JFK agent throws doubt on ‘magic bullet’ assassination theory
A retired Secret Service agent present at John F Kennedy’s assassination has spoken out for the first time, 60 years after the event, to challenge the official version.
A retired Secret Service agent present at John F Kennedy’s assassination has spoken out for the first time, 60 years after the event, to challenge the official version, fuelling the theory that there could have been a second gunman.
Paul Landis has thrown doubt on the “magic bullet” explanation for one of the shots fired by Lee Harvey Oswald passing through the president and causing several wounds to John Connally, the governor of Texas.
Landis, 88, said he had retrieved the bullet from the back of the car seat behind Kennedy and it ended up on the governor’s stretcher by accident, which means that it was mistakenly thought by investigators to have come from Connally’s body.
The Warren Commission, the official inquiry into Kennedy’s assassination, concluded that the one bullet must have taken an unusual path through Kennedy’s throat from behind, hitting Connally’s right shoulder then wounding his back, chest, right wrist and left thigh.
This was key to the official verdict that Oswald alone fired three times from the sixth floor of the Texas School Book Depository, a building overlooking the road, wounding Kennedy with the first, “magic” bullet, missing with the second and killing him with a shot to the head on the third.
Landis, who has written a book, The Final Witness, to be published next month, said he originally believed that Oswald was a lone gunman but was now questioning that conclusion.
“At this point I’m beginning to doubt myself,” he told The New York Times. “Now I begin to wonder.”
Landis was assigned to protect Jackie Kennedy on the visit to Dallas on November 22, 1963, and was standing on the running board of the Cadillac immediately behind the limousine carrying the president, the first lady, Connally and his wife.
When he heard the first shot, Landis turned to look over his right shoulder in the direction of the shot but saw nothing. When he turned back he saw Kennedy raise his arms and realised that the president had been hit.
Clint Hill, his fellow agent, sprinted from the Cadillac and leapt on to the president’s car as two more shots rang out. Landis said he had to duck to avoid being splattered with the president’s blood. He said Hill turned to him with his thumb down, signalling that Kennedy was dead.
The vehicles sped to Parkland Memorial Hospital, where Landis said he found a bullet lodged in the seat behind where Kennedy had been sitting. He retrieved it and said he had intended to hand it to investigators but, in the confusion, he placed it on the president’s stretcher.
It was later found on Connally’s stretcher, leading Landis to suggest that the stretchers must have bumped together and the bullet got transferred from one to the other.
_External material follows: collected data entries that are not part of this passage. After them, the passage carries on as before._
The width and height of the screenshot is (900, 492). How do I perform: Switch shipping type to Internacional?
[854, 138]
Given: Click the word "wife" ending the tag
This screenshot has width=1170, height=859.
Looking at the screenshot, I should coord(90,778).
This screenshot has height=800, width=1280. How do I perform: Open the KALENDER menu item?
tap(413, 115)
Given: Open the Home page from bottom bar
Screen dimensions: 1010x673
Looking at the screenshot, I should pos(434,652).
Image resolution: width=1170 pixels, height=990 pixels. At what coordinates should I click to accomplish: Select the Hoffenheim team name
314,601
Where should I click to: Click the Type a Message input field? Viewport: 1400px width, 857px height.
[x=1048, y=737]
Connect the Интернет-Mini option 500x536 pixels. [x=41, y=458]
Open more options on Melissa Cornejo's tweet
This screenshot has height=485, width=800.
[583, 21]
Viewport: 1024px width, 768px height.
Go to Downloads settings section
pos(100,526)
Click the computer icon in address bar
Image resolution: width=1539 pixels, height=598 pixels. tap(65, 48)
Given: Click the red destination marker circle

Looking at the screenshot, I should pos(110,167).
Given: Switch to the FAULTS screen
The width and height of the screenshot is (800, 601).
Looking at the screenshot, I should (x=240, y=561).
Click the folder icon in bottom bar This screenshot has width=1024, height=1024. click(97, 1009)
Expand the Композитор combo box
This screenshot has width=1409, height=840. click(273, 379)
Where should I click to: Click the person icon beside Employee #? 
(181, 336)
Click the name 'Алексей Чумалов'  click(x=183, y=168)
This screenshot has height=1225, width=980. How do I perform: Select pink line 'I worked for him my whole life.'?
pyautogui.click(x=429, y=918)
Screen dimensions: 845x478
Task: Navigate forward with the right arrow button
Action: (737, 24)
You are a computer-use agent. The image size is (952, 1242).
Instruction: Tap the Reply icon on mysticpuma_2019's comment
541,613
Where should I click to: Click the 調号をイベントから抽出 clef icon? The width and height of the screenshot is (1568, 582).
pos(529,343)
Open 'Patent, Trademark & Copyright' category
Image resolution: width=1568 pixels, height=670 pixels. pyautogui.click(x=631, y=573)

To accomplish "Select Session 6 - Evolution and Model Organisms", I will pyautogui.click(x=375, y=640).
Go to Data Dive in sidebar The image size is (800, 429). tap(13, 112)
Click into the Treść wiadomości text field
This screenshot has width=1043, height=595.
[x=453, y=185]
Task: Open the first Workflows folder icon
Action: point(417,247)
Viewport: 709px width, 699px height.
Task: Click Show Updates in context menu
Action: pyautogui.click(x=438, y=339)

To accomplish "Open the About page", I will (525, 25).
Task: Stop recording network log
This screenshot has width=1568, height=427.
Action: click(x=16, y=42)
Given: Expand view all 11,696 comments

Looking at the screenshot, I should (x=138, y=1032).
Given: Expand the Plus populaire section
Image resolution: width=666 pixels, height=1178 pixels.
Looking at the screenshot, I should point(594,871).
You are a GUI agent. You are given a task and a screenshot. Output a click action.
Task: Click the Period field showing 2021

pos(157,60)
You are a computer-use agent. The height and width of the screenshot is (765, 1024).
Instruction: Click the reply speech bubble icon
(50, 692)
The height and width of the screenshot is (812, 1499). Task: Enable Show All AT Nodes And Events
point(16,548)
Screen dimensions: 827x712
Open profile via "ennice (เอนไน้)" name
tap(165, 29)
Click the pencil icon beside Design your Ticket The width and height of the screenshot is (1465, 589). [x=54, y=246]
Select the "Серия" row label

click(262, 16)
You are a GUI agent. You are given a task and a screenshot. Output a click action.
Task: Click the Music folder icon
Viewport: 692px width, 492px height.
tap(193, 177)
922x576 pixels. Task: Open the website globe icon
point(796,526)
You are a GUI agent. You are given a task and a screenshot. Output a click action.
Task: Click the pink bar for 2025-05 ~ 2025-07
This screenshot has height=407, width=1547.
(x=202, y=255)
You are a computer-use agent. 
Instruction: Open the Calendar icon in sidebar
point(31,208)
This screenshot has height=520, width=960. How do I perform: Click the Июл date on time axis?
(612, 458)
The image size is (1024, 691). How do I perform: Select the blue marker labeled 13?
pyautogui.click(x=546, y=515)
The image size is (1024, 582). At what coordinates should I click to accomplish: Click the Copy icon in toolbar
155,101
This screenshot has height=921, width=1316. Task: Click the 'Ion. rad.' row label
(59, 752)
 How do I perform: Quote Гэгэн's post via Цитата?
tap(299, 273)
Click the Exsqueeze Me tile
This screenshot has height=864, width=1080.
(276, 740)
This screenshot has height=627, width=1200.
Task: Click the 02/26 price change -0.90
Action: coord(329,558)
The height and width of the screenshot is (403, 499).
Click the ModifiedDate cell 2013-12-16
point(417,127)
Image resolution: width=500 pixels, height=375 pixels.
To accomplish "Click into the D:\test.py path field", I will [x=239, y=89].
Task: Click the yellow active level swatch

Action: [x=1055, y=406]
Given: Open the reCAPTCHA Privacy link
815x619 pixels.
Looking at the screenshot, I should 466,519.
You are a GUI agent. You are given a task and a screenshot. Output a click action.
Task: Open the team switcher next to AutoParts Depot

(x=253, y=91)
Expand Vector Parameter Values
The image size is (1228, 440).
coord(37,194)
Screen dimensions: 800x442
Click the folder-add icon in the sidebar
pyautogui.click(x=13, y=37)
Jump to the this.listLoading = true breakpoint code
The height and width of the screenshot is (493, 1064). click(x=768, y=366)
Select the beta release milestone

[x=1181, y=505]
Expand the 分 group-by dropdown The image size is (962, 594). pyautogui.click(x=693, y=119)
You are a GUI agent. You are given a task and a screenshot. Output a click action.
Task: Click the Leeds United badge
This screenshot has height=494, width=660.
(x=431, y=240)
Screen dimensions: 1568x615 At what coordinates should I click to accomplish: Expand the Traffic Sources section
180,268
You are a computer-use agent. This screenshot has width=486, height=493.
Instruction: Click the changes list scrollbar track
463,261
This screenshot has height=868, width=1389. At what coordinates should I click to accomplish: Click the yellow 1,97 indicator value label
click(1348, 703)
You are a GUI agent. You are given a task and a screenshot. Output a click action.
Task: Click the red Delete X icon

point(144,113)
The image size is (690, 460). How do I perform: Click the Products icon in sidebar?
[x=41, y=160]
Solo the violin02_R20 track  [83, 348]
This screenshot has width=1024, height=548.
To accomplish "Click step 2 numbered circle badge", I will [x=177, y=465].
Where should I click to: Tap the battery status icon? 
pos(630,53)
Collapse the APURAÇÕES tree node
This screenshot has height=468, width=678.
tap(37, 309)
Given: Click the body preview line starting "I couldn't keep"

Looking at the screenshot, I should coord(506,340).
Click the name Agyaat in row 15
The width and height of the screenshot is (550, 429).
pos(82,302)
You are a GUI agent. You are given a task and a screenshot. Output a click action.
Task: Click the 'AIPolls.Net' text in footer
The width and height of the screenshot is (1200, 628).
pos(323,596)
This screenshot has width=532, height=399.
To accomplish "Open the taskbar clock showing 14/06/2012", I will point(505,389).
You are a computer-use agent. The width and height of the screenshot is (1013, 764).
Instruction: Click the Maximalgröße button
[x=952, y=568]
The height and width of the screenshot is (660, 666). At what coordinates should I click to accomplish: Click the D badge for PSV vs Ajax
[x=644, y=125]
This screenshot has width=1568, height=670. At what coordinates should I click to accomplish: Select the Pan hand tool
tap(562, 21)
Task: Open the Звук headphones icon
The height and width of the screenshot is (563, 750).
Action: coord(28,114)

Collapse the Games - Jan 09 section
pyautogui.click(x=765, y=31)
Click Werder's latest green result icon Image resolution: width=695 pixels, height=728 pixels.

“There was nobody there to secure the scene, and that was a big, big bother to me,” he said. “All the agents that were there were focused on the president. This was all going on so quickly and I was just afraid that it was a piece of evidence; I realised right away [it was] very important and I didn’t want it to disappear or get lost. So it was ‘Paul, you’ve got to make a decision’ and I grabbed it.”
The Warren Commission did not interview Landis. Its report said that it “eliminated President Kennedy’s stretcher as a source of the bullet” because he stayed on his stretcher while doctors tried to save his life and was not removed until he was placed in a coffin.
Landis is adamant that he put the bullet next to Kennedy’s body. Investigators said it was fired by the same Mannlicher-Carcano rifle found in the Texas School Book Depository.
Although the bullet was in almost pristine condition, successive experts have concluded that it plausibly took the strange trajectory that earned it its nickname.
Landis speculates that it did not penetrate the president’s back deeply but popped out again into the car, which means that it was not the bullet that wounded Connally.
There has long been a conspiracy theory about a second sniper on the “grassy knoll” near the scene of the shooting, which had a stockade fence that would have been an ideal cover.
Gerald Posner, the author of Case Closed, a 1993 book that concluded that Oswald acted on his own, said Landis’s story did not add up. “People’s memories generally do not improve over time,” he said. “Even assuming that he is accurately describing what happened with the bullet, it might mean nothing more than we now know that the bullet that came out of Governor Connally did so in the limousine, not on a stretcher in Parkland [hospital] where it was found.”
Landis said he had never subscribed to conspiracy theories and simply wanted to tell what he did at the time and leave it to others to draw their conclusions. “There’s no goal at this point,” he said. “I just think it had been long enough that I needed to tell my story.”